DOCUMENT EXTRACT —
START
The Gilmore Artist Award is awarded every four years to a concert pianist. The award was established in 1989 by The Gilmore of Kalamazoo, Michigan.

Selection criteria
In contrast with other music awards, nominees are not aware that they are under consideration, but are assessed discreetly over a period of time through live performances and recordings. The prize money is $300,000, of which $50,000 to be spent as the winner desires and $250,000 to be used for career development.

Previous winners
1991 – David Owen Norris (England)
1994 – Ralf Gothóni (Finland)
1998 – Leif Ove Andsnes (Norway)
2002 – Piotr Anderszewski (Poland)
2006 – Ingrid Fliter (Argentina)
2010 – Kirill Gerstein (Russia)
2014 – Rafał Blechacz (Poland)
2018 – Igor Levit (Russia/Germany)
END
DATASET CONTENT —
START
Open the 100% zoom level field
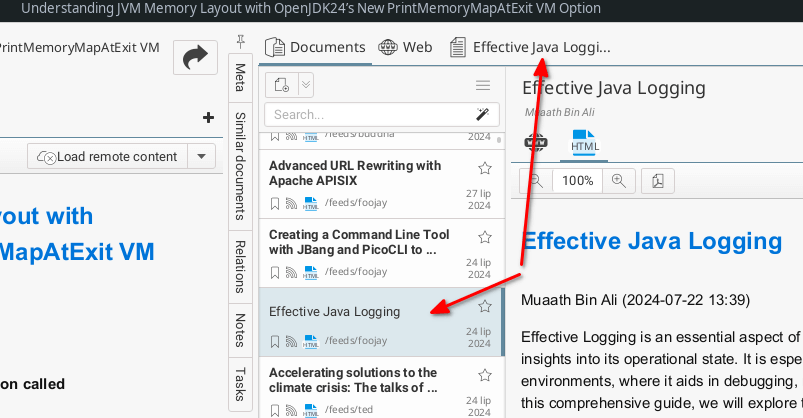803x418 pixels. click(x=577, y=181)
END
TASKS —
**1)** According to the Gilmore Artist Award text, how much of the prize money is to be used for career development?
**2)** From the Gilmore Artist Award text, output the passage starting with "2002 – Piotr" and going on through "Igor Levit (Russia/Germany)".
**3)** Go on with the Gilmore Artist Award text from the point where it stops.

ANSWERS BY TASK —
**1)** $250,000

**2)**
2002 – Piotr Anderszewski (Poland)
2006 – Ingrid Fliter (Argentina)
2010 – Kirill Gerstein (Russia)
2014 – Rafał Blechacz (Poland)
2018 – Igor Levit (Russia/Germany)

**3)**
Gilmore Young Artist Award
Every two years, the Gilmore Young Artist Award is presented to promising pianists below age 23.  An anonymous selection committee receives and evaluates nominations by music professionals from around the world.  As with the Gilmore Artist Award, the nominees are not aware that they are being considered.  Awardees receive a $15,000 stipend and another $10,000 to commission an original piano composition that they will have the exclusive right to perform for one year.

The award was first granted in 1991. 38 pianists have received a Gilmore Young Artists Award.

References

External links
 
 Gilmore Young Artist Award.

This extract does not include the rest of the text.